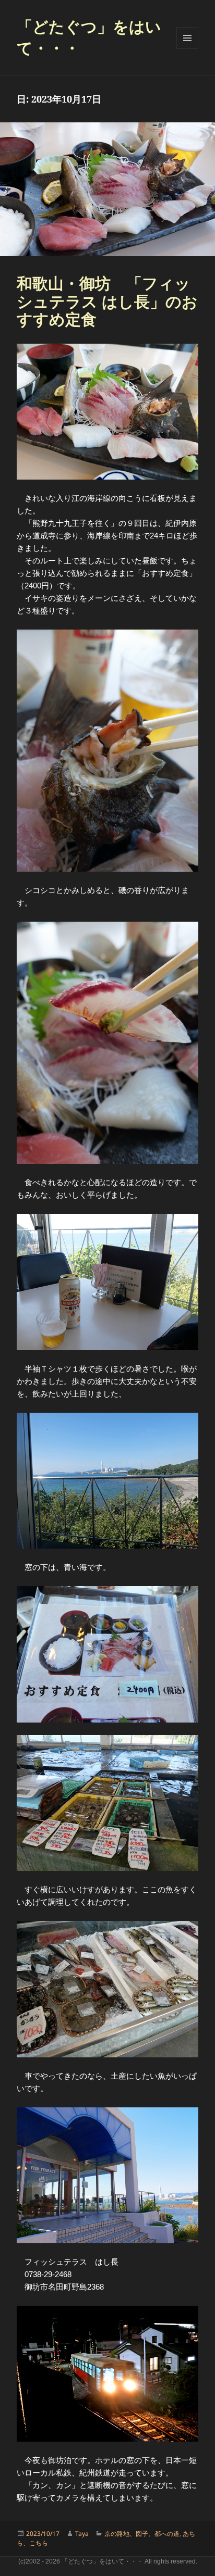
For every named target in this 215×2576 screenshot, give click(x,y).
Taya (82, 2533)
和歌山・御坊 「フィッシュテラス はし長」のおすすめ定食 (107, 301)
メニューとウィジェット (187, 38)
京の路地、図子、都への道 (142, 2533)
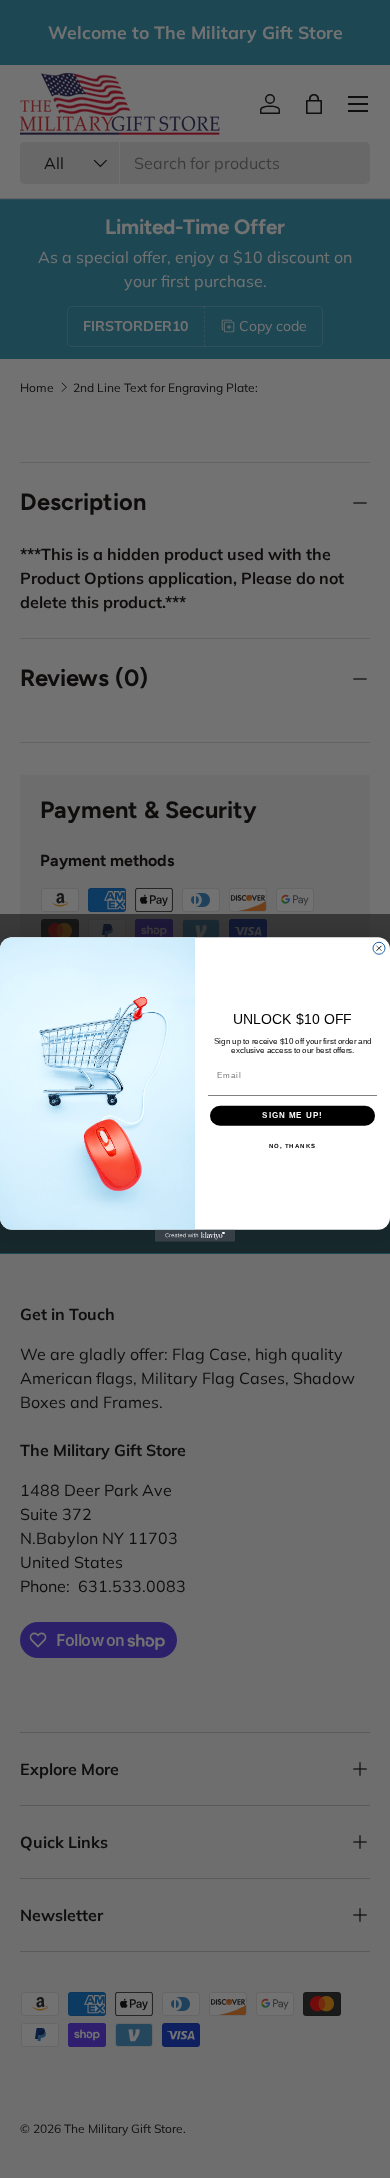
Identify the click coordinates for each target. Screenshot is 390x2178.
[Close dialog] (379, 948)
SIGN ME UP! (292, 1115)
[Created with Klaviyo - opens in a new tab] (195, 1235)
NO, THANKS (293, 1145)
+===+
• What is being asked
Would you copy out the data exactly, leaving every picture out?

• Response box
For every named target in this 215×2576 screenshot, give click(x,y).
Taya (82, 2533)
和歌山・御坊 「フィッシュテラス はし長」のおすすめ定食 (107, 301)
メニューとウィジェット (187, 38)
京の路地、図子、都への道 (142, 2533)
Identify the click coordinates for each target. Screenshot is 390x2178.
[Close dialog] (379, 948)
SIGN ME UP! (292, 1115)
[Created with Klaviyo - opens in a new tab] (195, 1235)
NO, THANKS (293, 1145)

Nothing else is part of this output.